Dataset entries
______

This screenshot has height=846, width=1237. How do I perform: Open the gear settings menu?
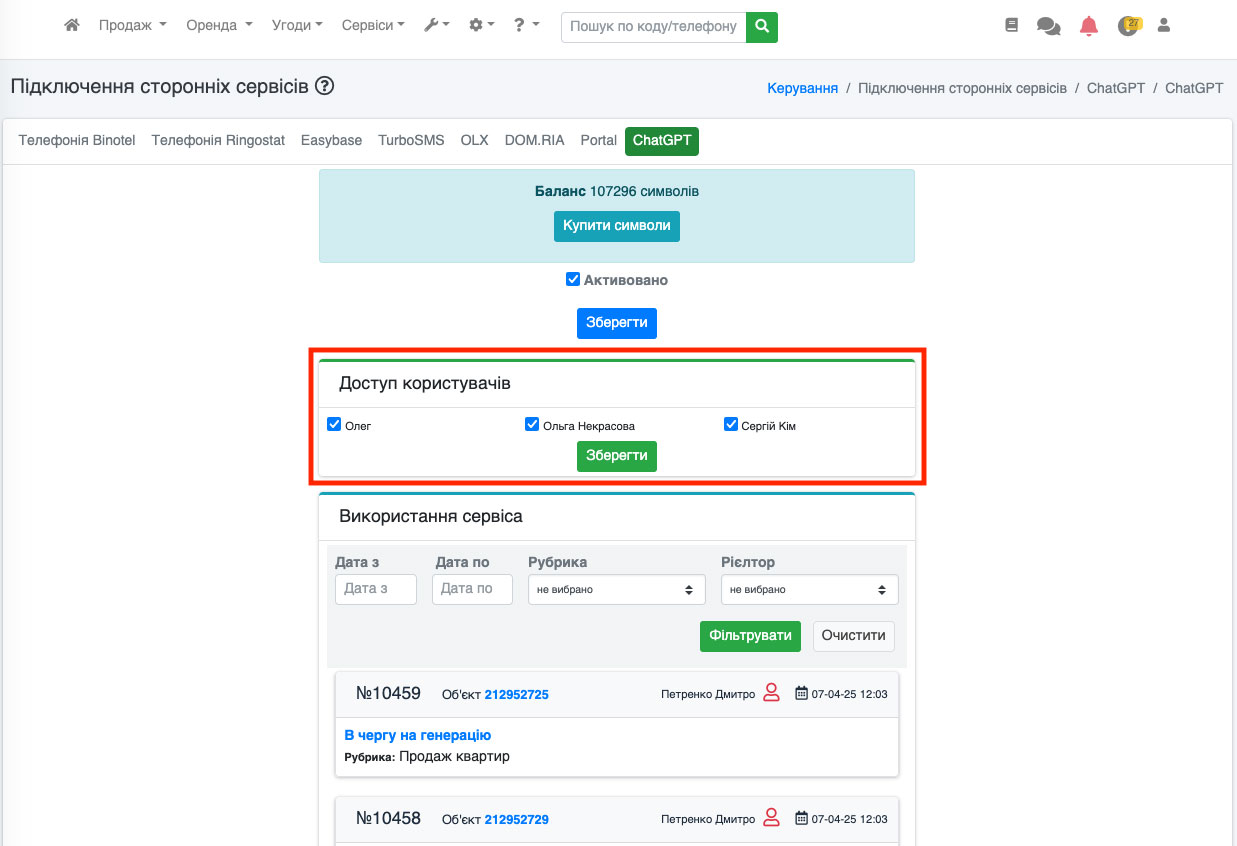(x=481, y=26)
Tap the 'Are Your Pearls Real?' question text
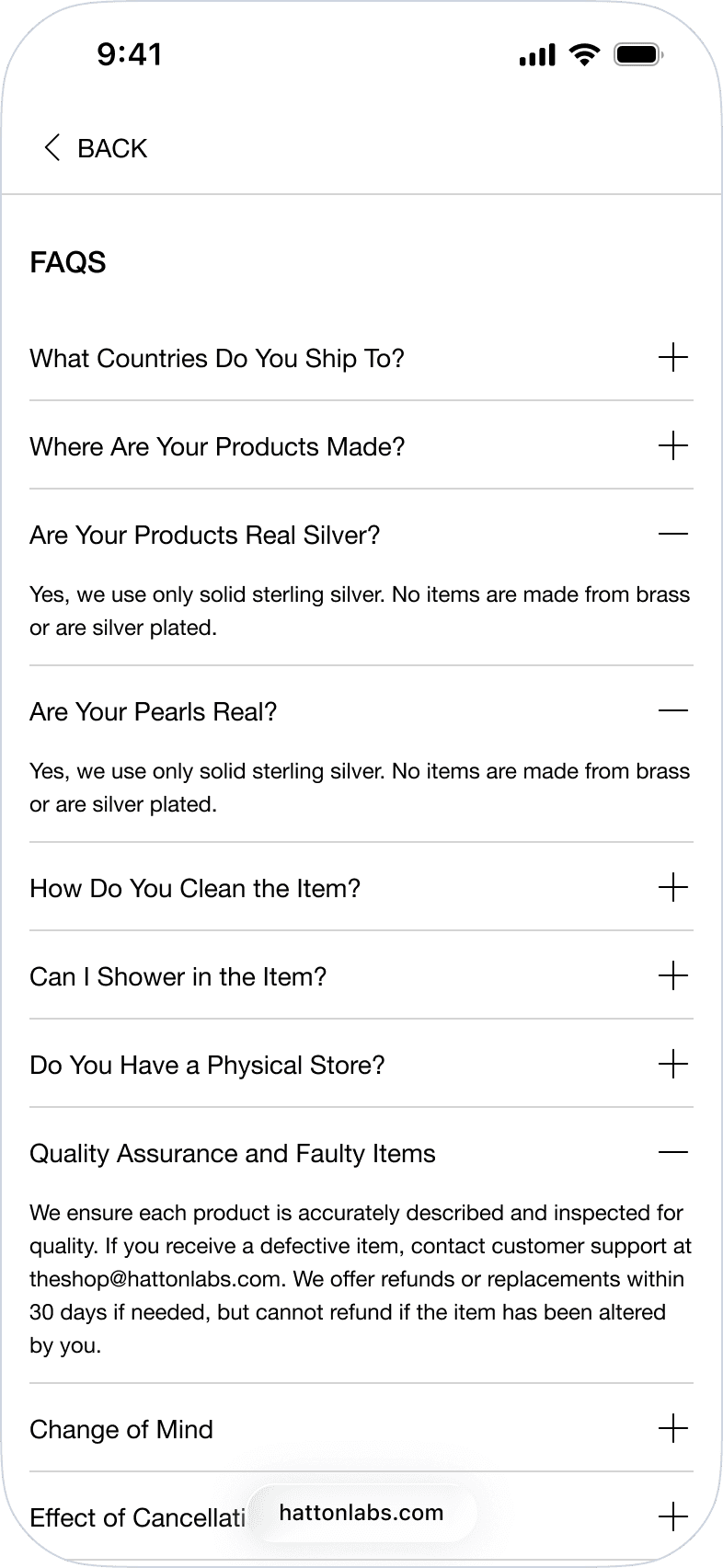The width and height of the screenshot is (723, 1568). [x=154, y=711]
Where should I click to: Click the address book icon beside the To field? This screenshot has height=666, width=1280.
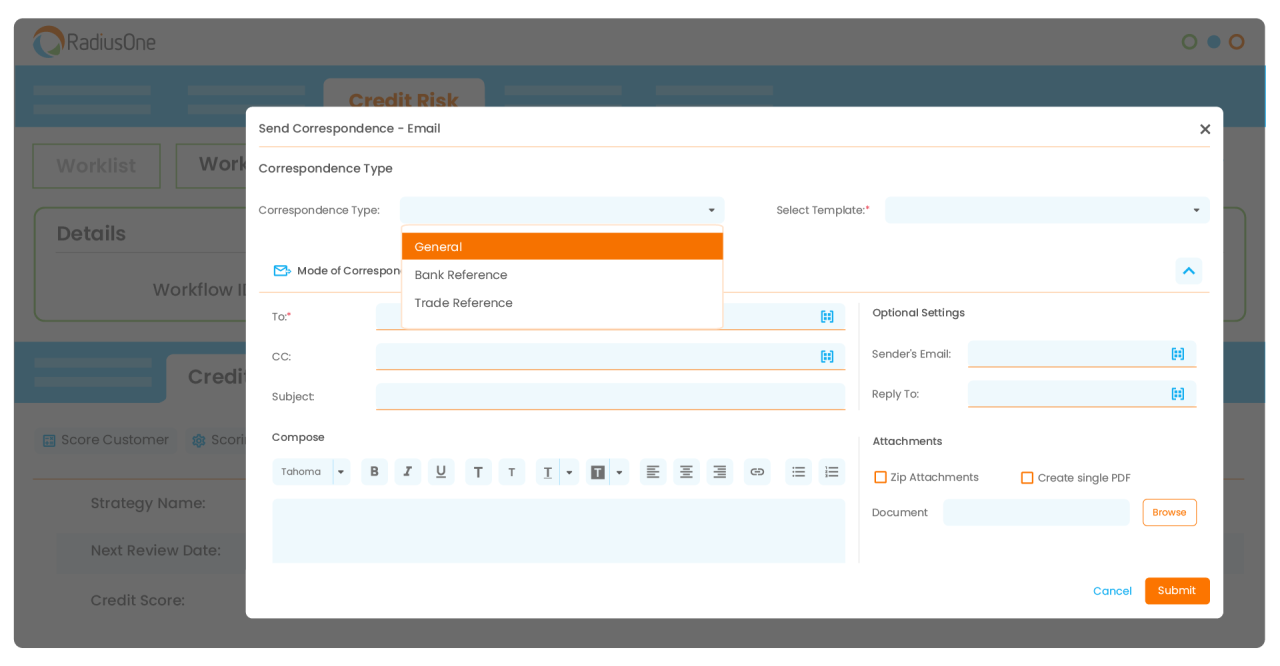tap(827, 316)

______

An exact copy of the records above is required, leaving out the pictures.

▶ _Output of the exercise_
This screenshot has height=846, width=1237. How do I perform: Open the gear settings menu?
(x=481, y=26)
Tap the 'Are Your Pearls Real?' question text
The width and height of the screenshot is (723, 1568). [x=154, y=711]
Where should I click to: Click the address book icon beside the To field? This screenshot has height=666, width=1280.
tap(827, 316)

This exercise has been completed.